## BEGIN INPUT DATA
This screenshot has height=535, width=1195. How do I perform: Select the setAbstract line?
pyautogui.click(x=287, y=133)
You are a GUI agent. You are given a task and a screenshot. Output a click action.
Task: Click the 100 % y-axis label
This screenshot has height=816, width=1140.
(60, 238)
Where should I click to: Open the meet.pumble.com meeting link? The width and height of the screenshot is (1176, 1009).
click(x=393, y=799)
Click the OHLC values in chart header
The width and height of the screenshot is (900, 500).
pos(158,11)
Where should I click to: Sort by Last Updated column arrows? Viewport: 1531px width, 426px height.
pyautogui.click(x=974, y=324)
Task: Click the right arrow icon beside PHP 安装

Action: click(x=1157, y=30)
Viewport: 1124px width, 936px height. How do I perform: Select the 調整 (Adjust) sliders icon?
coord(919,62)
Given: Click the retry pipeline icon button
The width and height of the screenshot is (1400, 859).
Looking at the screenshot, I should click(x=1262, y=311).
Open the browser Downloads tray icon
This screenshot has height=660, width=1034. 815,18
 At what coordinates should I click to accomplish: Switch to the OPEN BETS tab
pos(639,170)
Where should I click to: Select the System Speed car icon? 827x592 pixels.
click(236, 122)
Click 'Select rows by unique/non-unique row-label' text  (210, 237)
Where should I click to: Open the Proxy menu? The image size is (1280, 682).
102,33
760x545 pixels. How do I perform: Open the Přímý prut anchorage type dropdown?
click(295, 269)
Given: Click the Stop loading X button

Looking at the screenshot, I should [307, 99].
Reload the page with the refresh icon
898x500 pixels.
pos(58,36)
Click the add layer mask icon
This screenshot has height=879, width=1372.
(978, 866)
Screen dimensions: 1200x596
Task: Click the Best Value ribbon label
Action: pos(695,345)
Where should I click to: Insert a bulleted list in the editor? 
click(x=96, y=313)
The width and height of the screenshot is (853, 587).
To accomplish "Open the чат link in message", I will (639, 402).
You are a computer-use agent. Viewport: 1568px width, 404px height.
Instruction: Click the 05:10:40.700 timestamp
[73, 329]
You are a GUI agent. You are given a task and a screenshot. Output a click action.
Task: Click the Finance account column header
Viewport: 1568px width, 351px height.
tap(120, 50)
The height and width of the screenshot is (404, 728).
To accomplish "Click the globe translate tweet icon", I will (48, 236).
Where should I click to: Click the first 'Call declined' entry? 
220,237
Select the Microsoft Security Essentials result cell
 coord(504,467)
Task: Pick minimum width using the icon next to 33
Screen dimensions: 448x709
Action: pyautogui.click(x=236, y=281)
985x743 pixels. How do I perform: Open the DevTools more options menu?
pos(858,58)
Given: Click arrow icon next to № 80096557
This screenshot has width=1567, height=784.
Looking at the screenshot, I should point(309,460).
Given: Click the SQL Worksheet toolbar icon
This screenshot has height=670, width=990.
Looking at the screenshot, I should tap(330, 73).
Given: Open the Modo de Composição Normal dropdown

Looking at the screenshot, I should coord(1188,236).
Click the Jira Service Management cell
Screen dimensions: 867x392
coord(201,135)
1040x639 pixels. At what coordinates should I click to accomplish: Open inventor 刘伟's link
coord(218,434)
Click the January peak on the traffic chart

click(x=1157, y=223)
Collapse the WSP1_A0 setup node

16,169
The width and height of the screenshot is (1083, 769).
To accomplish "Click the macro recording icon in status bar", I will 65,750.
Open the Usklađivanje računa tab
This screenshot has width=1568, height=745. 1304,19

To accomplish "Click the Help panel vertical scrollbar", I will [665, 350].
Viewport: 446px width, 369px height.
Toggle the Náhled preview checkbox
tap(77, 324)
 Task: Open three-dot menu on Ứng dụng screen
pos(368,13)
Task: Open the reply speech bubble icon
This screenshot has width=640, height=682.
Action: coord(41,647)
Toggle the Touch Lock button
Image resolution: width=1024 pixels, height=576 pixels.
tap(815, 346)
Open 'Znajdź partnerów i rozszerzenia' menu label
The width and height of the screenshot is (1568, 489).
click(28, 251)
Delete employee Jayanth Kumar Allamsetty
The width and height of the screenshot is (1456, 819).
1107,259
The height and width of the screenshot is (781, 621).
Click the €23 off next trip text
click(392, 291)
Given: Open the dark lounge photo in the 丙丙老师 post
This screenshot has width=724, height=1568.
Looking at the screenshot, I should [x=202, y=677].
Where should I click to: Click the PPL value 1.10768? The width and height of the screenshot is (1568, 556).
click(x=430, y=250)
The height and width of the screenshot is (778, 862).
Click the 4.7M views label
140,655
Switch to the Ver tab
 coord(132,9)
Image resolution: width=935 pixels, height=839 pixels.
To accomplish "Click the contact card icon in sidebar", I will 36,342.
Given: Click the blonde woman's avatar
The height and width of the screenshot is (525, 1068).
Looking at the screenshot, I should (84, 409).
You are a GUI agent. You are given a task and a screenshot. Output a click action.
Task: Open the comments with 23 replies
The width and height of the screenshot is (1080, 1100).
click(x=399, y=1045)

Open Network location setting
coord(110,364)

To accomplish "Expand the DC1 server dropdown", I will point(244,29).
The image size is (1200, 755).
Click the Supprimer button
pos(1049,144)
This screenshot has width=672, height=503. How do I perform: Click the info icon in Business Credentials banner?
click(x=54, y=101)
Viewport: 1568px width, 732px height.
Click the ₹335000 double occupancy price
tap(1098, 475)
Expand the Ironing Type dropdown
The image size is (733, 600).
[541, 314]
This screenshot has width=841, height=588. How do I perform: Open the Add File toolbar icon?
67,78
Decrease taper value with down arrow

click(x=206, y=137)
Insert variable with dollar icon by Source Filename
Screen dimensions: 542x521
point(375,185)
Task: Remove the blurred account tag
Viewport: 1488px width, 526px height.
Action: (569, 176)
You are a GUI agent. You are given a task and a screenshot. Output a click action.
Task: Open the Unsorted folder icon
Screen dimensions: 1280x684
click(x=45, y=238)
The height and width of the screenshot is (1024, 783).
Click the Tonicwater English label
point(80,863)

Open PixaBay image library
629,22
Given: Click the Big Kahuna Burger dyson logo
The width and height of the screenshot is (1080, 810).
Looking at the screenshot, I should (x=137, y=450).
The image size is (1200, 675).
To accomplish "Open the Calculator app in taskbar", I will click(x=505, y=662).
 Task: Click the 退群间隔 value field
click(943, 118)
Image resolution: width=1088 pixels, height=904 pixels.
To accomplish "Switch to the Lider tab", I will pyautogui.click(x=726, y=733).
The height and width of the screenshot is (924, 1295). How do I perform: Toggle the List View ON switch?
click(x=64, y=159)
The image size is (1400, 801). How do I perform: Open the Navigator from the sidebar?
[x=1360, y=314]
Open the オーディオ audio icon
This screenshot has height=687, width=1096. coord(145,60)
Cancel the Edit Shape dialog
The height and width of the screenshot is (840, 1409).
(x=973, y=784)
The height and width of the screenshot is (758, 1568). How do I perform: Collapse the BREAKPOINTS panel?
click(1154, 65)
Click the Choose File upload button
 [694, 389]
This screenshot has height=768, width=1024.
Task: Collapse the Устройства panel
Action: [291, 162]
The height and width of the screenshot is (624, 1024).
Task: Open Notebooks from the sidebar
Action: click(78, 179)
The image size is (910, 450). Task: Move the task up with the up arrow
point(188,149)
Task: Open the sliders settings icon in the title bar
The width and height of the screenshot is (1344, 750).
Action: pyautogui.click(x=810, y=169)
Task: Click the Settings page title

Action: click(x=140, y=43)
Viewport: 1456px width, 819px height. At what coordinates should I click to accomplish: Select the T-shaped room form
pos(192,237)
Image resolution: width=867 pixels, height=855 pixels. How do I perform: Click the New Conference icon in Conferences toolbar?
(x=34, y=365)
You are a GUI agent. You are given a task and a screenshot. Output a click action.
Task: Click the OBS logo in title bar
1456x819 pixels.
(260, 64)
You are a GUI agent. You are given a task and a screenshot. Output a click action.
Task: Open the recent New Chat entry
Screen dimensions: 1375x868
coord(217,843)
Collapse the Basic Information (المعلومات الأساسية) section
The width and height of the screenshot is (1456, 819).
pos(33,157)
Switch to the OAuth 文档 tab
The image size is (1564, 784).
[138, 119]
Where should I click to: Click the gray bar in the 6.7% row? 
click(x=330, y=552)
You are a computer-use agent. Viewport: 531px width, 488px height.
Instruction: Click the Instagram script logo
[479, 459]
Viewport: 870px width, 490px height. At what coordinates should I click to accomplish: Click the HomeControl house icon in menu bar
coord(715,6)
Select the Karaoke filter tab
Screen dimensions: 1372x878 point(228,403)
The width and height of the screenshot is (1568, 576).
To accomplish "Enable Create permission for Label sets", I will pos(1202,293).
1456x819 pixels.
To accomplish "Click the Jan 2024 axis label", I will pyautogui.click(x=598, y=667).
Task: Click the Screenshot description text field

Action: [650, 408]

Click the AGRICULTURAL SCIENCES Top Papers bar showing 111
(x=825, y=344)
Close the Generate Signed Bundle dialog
## END INPUT DATA
*SHORT TASK:*
Convert the listing above into a Markdown table with the columns No. and Entry. Cover only the part from the line that contains "Image resolution: width=935" up to and including the line that contains "pos(1049,144)", numbering each line and leaving out blank lines.

*WRITTEN RESPONSE:*
| No. | Entry |
|---|---|
| 1 | Image resolution: width=935 pixels, height=839 pixels. |
| 2 | To accomplish "Click the contact card icon in sidebar", I will 36,342. |
| 3 | Given: Click the blonde woman's avatar |
| 4 | The height and width of the screenshot is (525, 1068). |
| 5 | Looking at the screenshot, I should (84, 409). |
| 6 | You are a GUI agent. You are given a task and a screenshot. Output a click action. |
| 7 | Task: Open the comments with 23 replies |
| 8 | The width and height of the screenshot is (1080, 1100). |
| 9 | click(x=399, y=1045) |
| 10 | Open Network location setting |
| 11 | coord(110,364) |
| 12 | To accomplish "Expand the DC1 server dropdown", I will point(244,29). |
| 13 | The image size is (1200, 755). |
| 14 | Click the Supprimer button |
| 15 | pos(1049,144) |